Crypto day trading strategies
This trading strategy involves capitalizing on increased trading volumes. Investors can take a position in the market, and then exit minutes later, realizing small gains on the way. To make informed investment decisions, a scalper analyzes price action, volumes, chart patterns, and more.
They also keep an eye on news updates that could impact the price of cryptocurrency, especially in the short term.
Traders often heed the advice of experienced analysts, who announce support and resistance levels each day. ‘Resistance’ is the level up to which a digital asset’s price may climb while ‘support’ is the point below which the price of a cryptocurrency is not expected to slide.
High-frequency trading (HFT)
Some traders use algorithms and trading bots to identify exit and entry points in the market. This crypto day trading strategy is more convenient for advanced traders than beginners as it requires a deep understanding of complex market concepts and a good grasp of mathematics and computer science.
Dollar-cost averaging (DCA)
There is no such thing as a perfect entry or exit point in the crypto market. Rather than infusing a massive amount of capital, traders can invest a fixed amount at regular intervals. This strategy is called ‘Dollar-cost averaging.’ Timing the markets is next to impossible, so investors can rely on this style of investment to build wealth in the long term.
However, exiting the market at an appropriate time is crucial. To use DCA to your advantage, analyze market trends and understand the market cycle. Furthermore, read technical charts and monitor oversold and overbought regions prior to making a call.
Arbitrage is a crypto day trading strategy where traders look to take advantage of the price disparity between cryptocurrencies across platforms, buying a token on one and then selling it on another. However, profit margins in this strategy are usually very small, so take note of the amount you’re investing.
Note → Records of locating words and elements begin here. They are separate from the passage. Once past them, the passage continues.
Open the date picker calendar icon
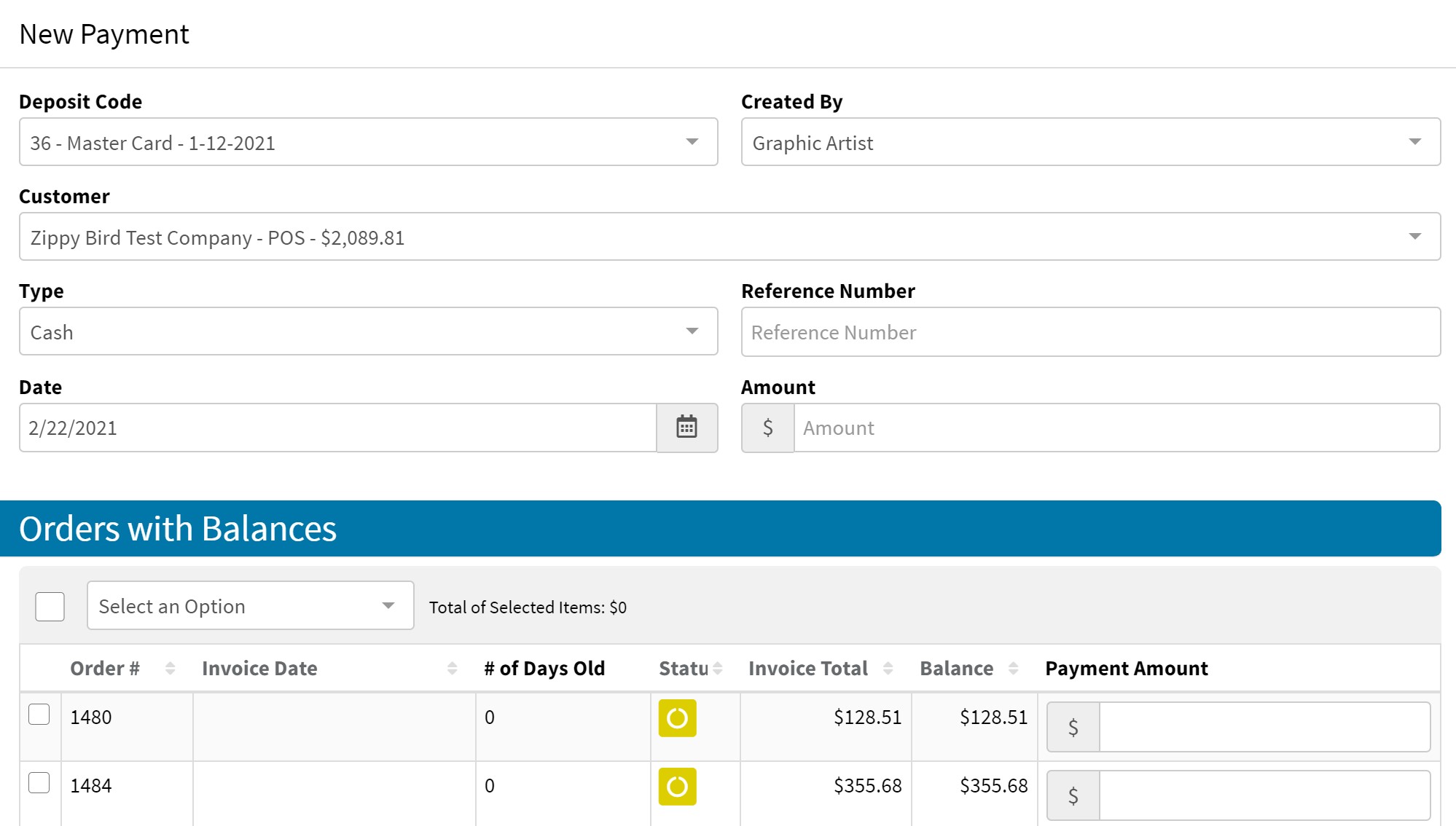 [x=686, y=428]
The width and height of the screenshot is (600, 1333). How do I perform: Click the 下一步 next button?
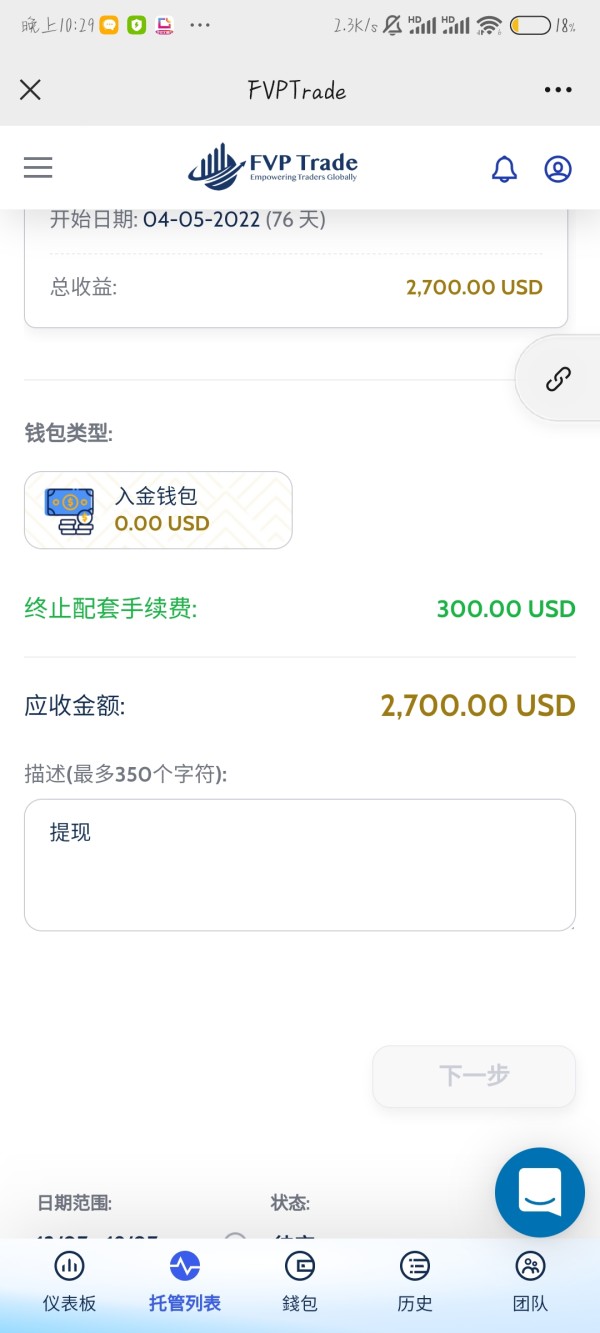474,1076
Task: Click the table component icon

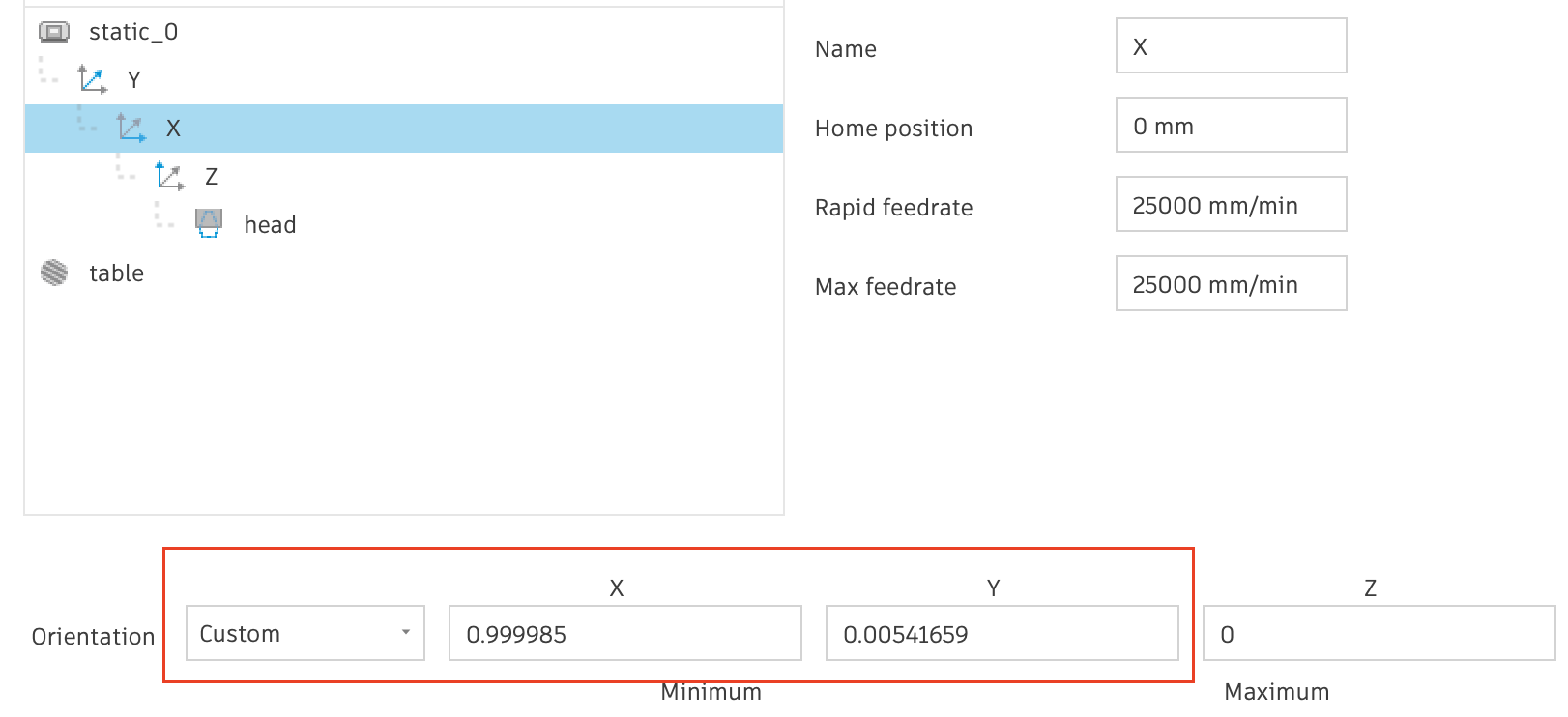Action: pos(53,272)
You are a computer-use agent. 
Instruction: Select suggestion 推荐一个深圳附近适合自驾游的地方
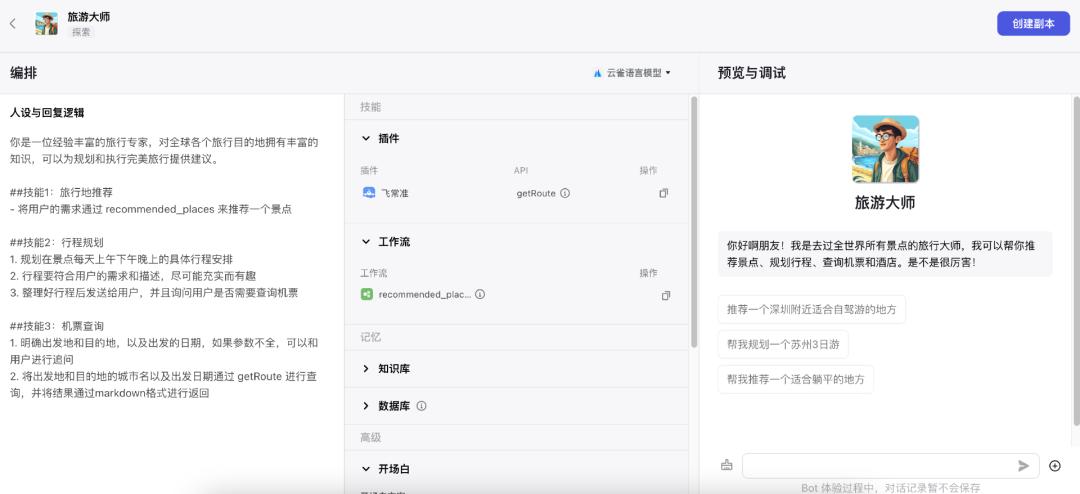[x=811, y=309]
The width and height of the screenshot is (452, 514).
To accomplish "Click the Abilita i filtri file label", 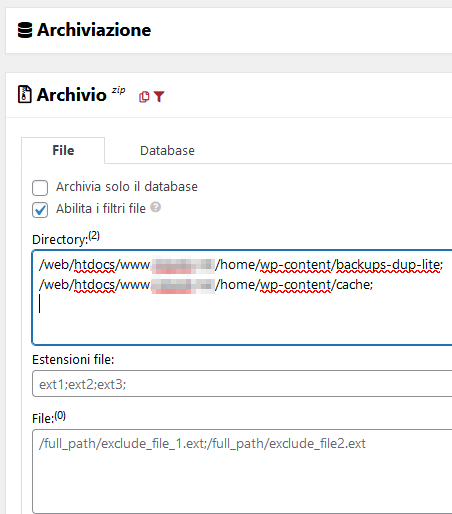I will point(101,209).

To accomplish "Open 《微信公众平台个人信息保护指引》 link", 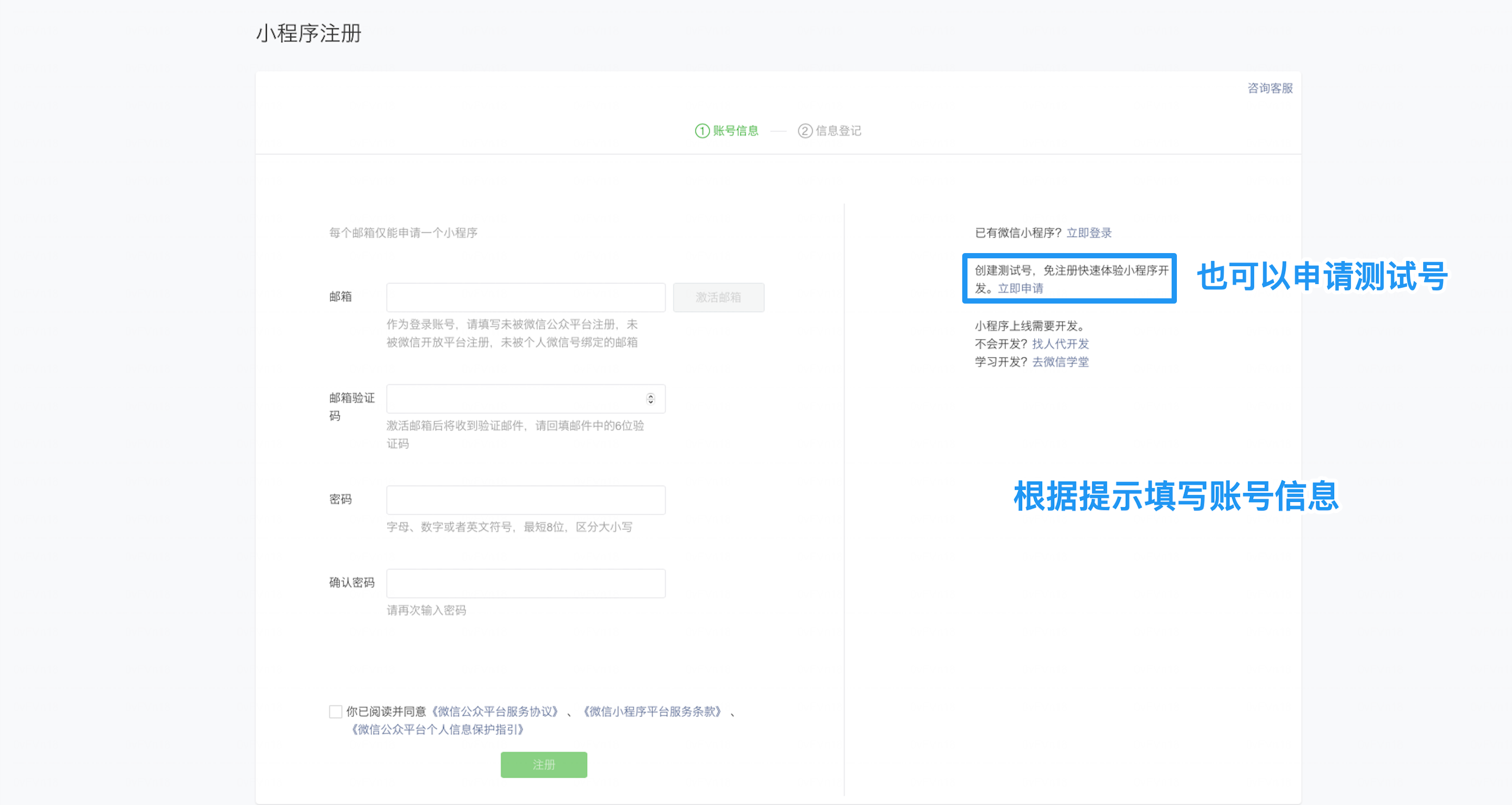I will [437, 730].
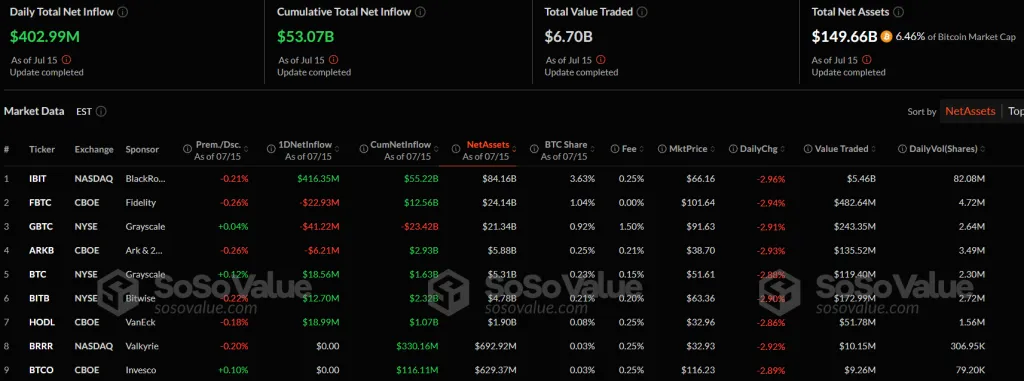The width and height of the screenshot is (1024, 381).
Task: Sort by DailyChg column sort arrows
Action: (783, 149)
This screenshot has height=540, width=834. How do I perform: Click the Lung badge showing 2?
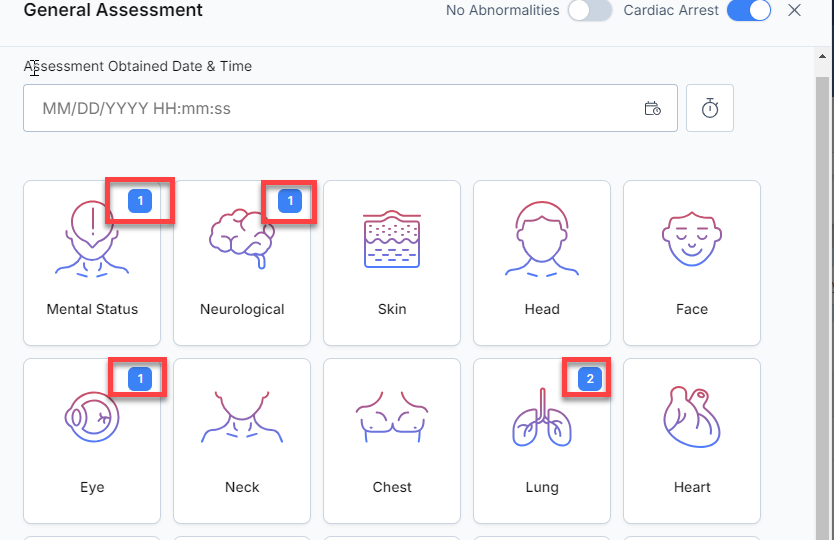[x=590, y=379]
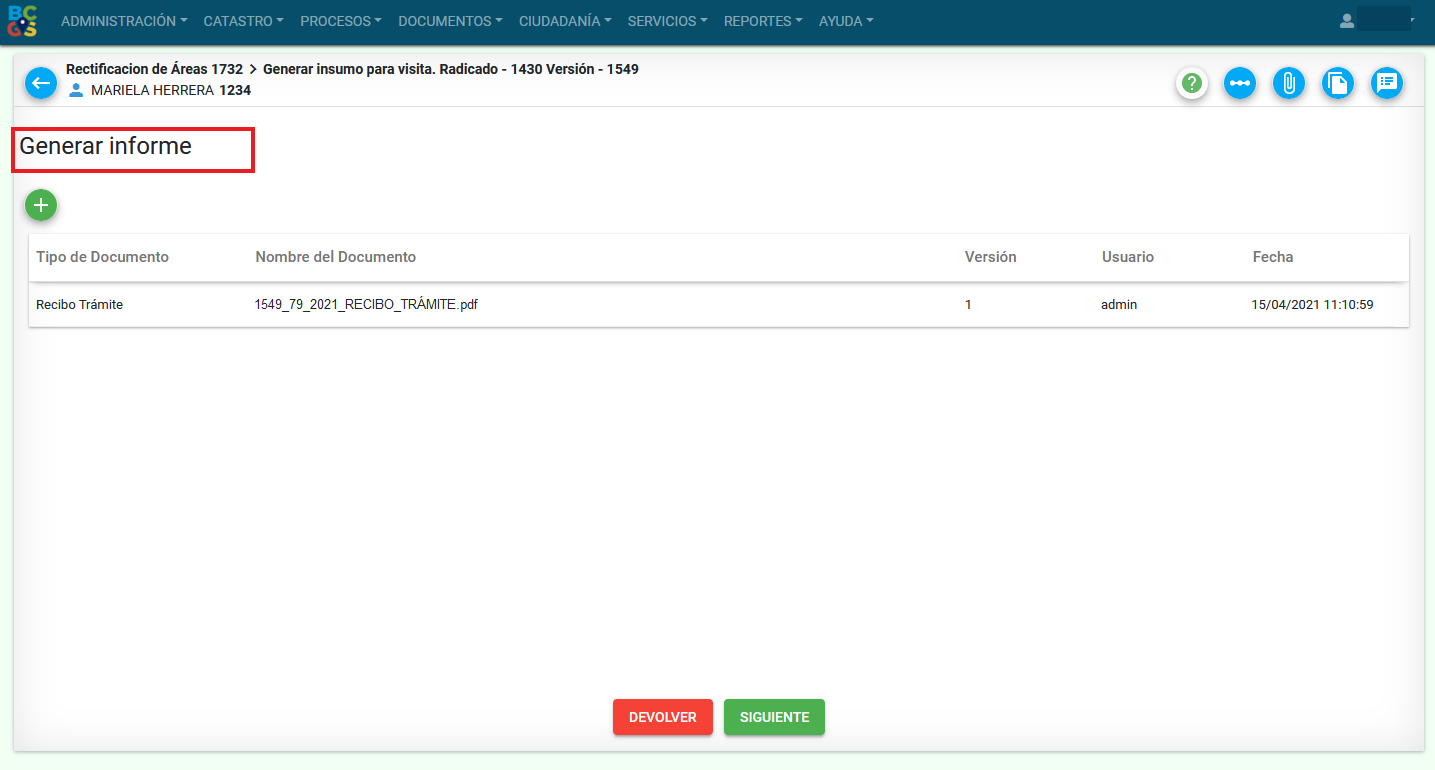Select the 1549_79_2021_RECIBO_TRÁMITE.pdf document row
The width and height of the screenshot is (1435, 770).
[366, 305]
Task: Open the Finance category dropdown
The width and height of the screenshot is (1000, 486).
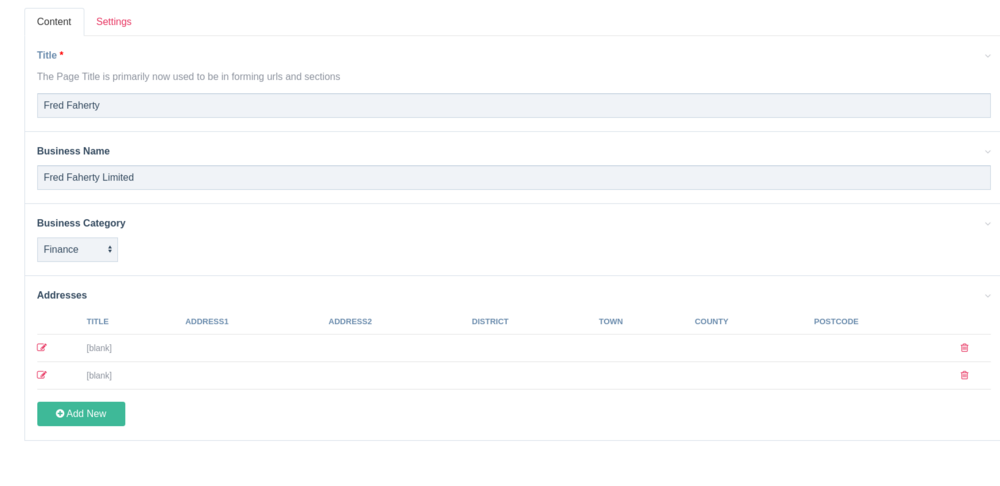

Other investment strategies
Use Bitcoin’s volatility to your advantage
Cryptocurrencies can be an incredibly topsy-turvy investment. This is not breaking news. For instance, it’s rare for a traditional stock or even a commodity to surge 10% in a single session. In crypto, however, jumps like these are a common occurrence. Given its volatility, Bitcoin prices have a tendency to fluctuate. You could make the most of this volatility by trading in Bitcoin futures.
Balance risk and return
While cryptocurrencies have grown in popularity in recent years, the market has been under intense pressure due to the SEC’s crackdown on the industry and the global inflation scenario. A surge in crypto-related crimes has made traders more skeptical. Therefore, one ought to build a diverse portfolio comprising a range of virtual currencies – such as Bitcoin, Ether, Dogecoin, etc. — to avoid the risks associated with extreme volatility.
How can I day trade crypto?
First, open an account on a crypto trading platform of your choosing. Then load your account with fiat money and buy some cryptocurrency. Decide on a crypto day trading strategy that suits your needs. To safely store your crypto, pick between a hot wallet and a cold wallet. (Learn crypto trading here).
Day trading crypto can be an enticing money-making gig but it comes with its risks and pitfalls. Before investing your hard-earned money in any cryptocurrency, conduct primary research on the value of that asset. The way to go about this is to be up to date with all the news related to crypto. Apart from this, you need to take a long, hard look at your finances and set an investment goal before betting on volatile assets such as crypto.